150 patients with adolescent idiopathic scoliosis were studied in this cross sectional analysis. Their Cobb's angle was 10°~60° in 141 thoracic and 120 lumbar curves from 21 thoracic, 4 lumbar and 116 with thoracic and lumbar curves, in 122 females and 28 males with their average age 14.2 (range, 11~20) years. All patients underwent for radiogram in form of antero-posterior view of whole spine (figure 1) in standing position with the use of 500 mA standard radiography machine keeping 72 inches distance from body to the tube as standard. We excluded those patients who had kyphoscoliosis or lordoscoliosis from our study because these patients also showed thoracic hyperkyphosis > 60° or lumbar hyperlordosis > 60° on lateral view of spinal radiogram. The reason for excluding these patients that hyperkyphosis or hyperlordosis will not produce only lateral wedging but they will also produce antero-posterior wedging also which we did not want to include. We divided the patient in two groups according to the severity of curves, curve less than 30° and curve more than 30°. We also evaluated patients according to the thoracic and lumbar curve patterns and therefore, the patients' curve, having thoracic and lumbar curves were considered as two separate curve patterns. We also excluded thoracolumbar and double thoracic curves from our study. Thus, there were 21 thoracic and 4 lumbar single curves and 116 patients with double (thoracic and lumbar) curves. All thoracic curves including those from double curves were grouped together in thoracic and similarly, all lumbar curves were grouped in lumbar curves. Therefore, there were 141 thoracic and 120 lumbar curves.

Figure 1
figure 1

Roentgen graphic assessment was performed with whole spine standing radiogram including pelvis in all patients.

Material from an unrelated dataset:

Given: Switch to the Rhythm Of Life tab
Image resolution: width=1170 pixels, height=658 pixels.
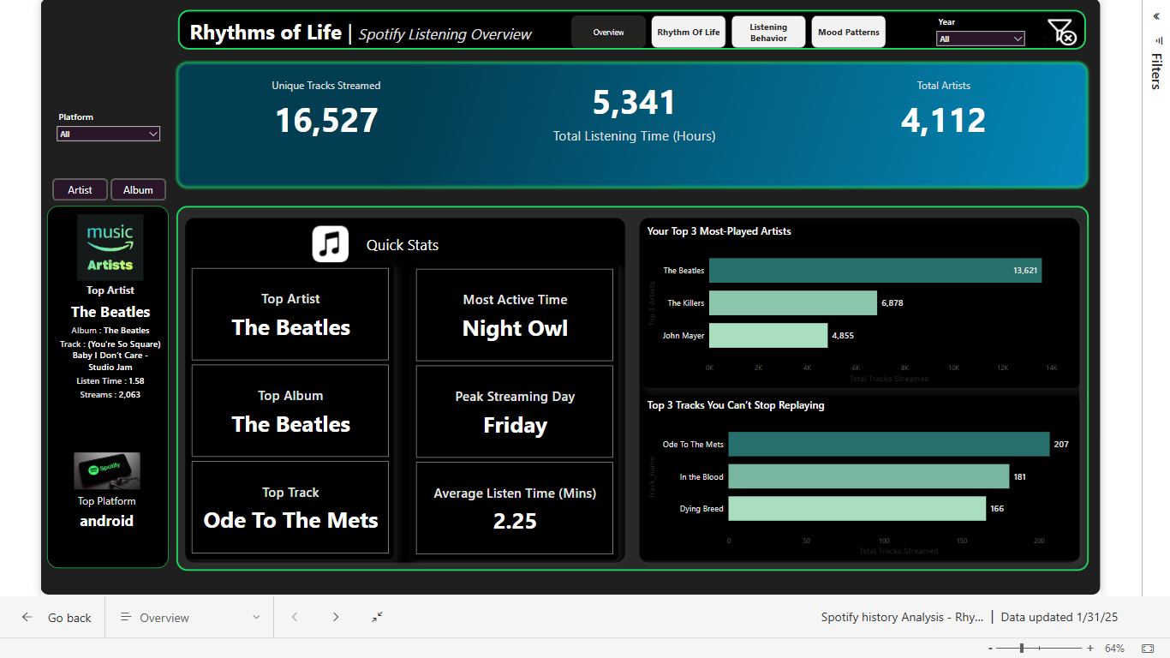Looking at the screenshot, I should tap(689, 33).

The average Cobb's angle was 27.11° (range, 10°~60°) for thoracic and 25.13° (range, 10°~60°) for lumbar curves. Vertebral body and disc wedging (figure 2) were measured using Inner space 2-D computer software. We measured wedging of the apical vertebra along with two adjacent vertebrae, above and below the apex, and wedging of the end vertebrae of curves. Those curves, which had apex at intervertebral disc, the upper vertebral body was considered as the apical vertebra. Similarly, five discs around the apex of the curve, wedging for the discs were measured, including the apical disc and two discs above and below the apex. In those, where the apex was at the vertebral level the lower disc was selected as the apical disc. The vertebral wedge angle measurement was done by drawing a line between the superior and inferior end plates of each vertebra in the curve. Similarly, the angle between the inferior end plate of the upper vertebra and superior end plate of the lower vertebra were measured to calculate the intervertebral disc-wedge angle. Two spine fellows measured all angles independently and then average value were taken for calculation to reduce inter-observer errors (r = 0.96 for vertebral bodies and r = 0.97 for discs; Pearson correlation coefficient).

Figure 2
figure 2

Measurement of vertebral body and disc wedging. 1) The vertebral wedge (α) angle was measured with angle formed by two lines connecting upper endplate and lower endplate of vertebra. 2) The angle between the inferior end plate of the upper vertebra and superior end plate of the lower vertebra was measured to calculate the intervertebral disc wedge (β) angle.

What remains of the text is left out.